EXERCISE
In the listing that follows, locate the line containing "The image size is (600, 449)." and the line containing "Expand hidden tabs". Retype exactly those two lines and every line between them, and nothing more.

----------

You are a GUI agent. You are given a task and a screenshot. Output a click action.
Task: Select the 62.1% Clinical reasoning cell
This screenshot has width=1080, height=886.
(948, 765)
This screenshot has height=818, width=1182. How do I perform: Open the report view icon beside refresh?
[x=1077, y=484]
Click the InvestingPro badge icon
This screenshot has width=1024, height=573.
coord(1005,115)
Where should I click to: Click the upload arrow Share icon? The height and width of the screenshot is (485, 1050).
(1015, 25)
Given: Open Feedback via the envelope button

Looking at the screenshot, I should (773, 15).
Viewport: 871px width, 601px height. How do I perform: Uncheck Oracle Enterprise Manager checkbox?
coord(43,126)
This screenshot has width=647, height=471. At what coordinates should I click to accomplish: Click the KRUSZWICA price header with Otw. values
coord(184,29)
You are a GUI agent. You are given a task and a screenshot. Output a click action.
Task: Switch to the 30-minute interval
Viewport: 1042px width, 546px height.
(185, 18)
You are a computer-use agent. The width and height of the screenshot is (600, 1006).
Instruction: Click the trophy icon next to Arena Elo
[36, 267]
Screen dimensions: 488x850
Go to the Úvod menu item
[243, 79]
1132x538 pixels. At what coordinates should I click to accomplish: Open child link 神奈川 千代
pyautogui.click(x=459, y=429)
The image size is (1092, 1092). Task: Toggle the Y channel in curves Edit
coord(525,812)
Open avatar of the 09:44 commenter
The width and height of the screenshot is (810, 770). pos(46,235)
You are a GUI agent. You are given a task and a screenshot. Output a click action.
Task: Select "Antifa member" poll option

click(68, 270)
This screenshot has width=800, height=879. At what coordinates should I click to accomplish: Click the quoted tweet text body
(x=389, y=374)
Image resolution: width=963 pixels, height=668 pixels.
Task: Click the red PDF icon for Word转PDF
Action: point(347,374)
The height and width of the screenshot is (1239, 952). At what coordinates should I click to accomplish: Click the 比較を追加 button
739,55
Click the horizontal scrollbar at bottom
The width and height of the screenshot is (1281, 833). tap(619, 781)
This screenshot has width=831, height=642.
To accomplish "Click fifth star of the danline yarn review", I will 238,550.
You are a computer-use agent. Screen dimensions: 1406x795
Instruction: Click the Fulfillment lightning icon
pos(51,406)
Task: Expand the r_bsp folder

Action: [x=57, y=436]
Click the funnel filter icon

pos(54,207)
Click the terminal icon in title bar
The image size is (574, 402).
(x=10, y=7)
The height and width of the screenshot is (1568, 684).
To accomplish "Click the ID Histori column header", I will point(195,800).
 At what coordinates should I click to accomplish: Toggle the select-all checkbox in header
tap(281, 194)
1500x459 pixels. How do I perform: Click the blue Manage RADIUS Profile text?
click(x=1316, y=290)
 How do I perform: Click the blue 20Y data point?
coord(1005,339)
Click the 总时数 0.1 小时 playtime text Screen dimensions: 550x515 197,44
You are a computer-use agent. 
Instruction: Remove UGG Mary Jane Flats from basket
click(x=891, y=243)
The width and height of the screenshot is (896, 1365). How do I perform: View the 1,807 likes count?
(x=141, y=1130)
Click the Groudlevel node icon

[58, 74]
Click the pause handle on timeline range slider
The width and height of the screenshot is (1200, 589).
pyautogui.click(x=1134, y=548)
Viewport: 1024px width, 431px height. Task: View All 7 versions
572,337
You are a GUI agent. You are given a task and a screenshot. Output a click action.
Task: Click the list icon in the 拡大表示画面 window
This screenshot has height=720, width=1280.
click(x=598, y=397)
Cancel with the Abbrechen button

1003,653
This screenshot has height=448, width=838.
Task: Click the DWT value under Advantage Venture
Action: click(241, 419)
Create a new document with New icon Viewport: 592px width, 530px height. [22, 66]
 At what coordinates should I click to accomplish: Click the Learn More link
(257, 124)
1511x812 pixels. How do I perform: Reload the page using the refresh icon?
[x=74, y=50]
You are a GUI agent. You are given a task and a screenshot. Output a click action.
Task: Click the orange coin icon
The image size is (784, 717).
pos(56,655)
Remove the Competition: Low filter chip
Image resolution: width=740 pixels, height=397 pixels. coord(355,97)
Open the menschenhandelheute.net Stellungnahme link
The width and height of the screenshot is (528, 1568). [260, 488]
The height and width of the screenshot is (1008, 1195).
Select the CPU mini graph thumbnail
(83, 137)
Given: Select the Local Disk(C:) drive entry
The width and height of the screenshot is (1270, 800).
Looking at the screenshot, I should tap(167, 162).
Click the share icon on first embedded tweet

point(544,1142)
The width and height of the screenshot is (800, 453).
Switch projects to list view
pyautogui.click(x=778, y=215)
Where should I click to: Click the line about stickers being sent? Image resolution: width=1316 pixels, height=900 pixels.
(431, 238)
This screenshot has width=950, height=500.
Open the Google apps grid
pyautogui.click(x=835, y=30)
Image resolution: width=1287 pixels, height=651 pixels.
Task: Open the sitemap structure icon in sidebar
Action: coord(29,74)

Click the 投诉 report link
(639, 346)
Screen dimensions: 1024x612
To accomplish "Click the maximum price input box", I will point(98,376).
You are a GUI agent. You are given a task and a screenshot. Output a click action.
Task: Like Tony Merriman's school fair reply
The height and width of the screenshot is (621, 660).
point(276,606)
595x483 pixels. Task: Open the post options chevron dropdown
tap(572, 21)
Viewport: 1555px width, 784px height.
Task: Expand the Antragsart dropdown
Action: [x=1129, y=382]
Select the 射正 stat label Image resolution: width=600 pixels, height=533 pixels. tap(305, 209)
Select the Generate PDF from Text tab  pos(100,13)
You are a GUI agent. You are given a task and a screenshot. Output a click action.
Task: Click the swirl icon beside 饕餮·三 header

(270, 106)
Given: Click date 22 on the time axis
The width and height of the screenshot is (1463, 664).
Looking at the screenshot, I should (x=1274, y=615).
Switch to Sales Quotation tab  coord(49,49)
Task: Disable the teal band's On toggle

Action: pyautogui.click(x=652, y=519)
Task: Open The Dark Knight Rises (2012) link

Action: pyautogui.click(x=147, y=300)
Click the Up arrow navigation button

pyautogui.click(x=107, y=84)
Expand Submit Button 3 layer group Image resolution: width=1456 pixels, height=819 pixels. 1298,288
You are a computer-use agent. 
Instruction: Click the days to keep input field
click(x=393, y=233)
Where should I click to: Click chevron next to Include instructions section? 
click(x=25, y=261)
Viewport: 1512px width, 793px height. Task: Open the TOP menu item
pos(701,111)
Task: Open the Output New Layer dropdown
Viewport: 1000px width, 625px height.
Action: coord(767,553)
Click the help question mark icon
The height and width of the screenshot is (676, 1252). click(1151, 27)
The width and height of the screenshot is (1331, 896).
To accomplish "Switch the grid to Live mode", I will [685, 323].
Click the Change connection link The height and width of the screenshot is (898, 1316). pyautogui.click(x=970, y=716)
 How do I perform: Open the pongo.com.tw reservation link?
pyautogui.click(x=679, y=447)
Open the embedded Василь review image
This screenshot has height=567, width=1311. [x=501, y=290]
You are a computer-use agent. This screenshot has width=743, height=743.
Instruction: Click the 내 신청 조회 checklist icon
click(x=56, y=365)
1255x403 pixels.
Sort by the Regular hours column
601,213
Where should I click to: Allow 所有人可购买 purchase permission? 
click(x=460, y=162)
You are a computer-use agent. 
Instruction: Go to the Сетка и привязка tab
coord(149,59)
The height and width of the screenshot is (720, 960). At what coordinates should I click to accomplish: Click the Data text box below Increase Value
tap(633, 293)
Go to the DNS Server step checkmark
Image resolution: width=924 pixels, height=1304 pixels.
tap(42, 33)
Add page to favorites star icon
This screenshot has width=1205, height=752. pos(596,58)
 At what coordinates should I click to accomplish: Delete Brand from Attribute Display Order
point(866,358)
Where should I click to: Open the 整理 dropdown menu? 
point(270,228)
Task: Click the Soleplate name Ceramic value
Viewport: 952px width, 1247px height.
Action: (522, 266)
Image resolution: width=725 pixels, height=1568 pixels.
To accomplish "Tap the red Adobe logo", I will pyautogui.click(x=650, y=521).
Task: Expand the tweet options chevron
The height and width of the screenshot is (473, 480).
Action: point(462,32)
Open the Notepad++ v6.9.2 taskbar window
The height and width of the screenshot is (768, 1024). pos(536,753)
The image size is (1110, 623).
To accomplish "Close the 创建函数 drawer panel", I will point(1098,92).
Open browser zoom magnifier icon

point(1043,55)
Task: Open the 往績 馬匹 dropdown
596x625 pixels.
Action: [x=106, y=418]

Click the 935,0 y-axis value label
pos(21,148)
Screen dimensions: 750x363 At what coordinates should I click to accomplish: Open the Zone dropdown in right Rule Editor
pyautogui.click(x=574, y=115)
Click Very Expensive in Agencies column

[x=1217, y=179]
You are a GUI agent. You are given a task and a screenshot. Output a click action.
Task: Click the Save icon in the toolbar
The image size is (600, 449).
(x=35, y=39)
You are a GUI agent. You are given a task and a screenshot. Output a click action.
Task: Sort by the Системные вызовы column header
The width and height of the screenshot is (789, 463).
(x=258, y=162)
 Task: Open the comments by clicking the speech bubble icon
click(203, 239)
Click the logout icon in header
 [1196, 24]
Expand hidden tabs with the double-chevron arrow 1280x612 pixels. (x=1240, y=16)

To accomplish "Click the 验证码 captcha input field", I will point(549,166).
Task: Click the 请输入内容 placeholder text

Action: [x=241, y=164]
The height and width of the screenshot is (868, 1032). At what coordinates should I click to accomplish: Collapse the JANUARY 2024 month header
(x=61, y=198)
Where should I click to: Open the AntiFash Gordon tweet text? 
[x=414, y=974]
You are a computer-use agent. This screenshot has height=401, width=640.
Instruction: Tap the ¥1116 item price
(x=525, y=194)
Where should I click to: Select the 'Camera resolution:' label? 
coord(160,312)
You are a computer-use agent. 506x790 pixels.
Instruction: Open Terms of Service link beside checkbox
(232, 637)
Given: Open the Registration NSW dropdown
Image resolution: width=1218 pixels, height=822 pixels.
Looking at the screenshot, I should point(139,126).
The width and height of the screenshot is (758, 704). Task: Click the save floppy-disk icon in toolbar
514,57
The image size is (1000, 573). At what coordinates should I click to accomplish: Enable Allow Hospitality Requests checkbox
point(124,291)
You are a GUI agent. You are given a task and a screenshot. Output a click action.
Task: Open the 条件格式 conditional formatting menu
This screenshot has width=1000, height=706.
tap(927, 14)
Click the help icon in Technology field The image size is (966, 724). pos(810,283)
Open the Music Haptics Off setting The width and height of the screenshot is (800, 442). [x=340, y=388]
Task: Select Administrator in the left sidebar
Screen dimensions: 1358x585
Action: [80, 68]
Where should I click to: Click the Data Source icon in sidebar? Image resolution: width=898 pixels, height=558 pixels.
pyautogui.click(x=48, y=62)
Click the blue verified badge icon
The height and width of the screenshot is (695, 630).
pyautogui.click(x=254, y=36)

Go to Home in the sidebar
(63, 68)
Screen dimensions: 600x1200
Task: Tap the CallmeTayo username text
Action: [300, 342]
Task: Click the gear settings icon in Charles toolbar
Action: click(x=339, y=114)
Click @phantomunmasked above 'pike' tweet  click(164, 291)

----------

TASK ANSWER
The image size is (600, 449).
(x=35, y=39)
You are a GUI agent. You are given a task and a screenshot. Output a click action.
Task: Sort by the Системные вызовы column header
The width and height of the screenshot is (789, 463).
(x=258, y=162)
 Task: Open the comments by clicking the speech bubble icon
click(203, 239)
Click the logout icon in header
 [1196, 24]
Expand hidden tabs with the double-chevron arrow 1280x612 pixels. (x=1240, y=16)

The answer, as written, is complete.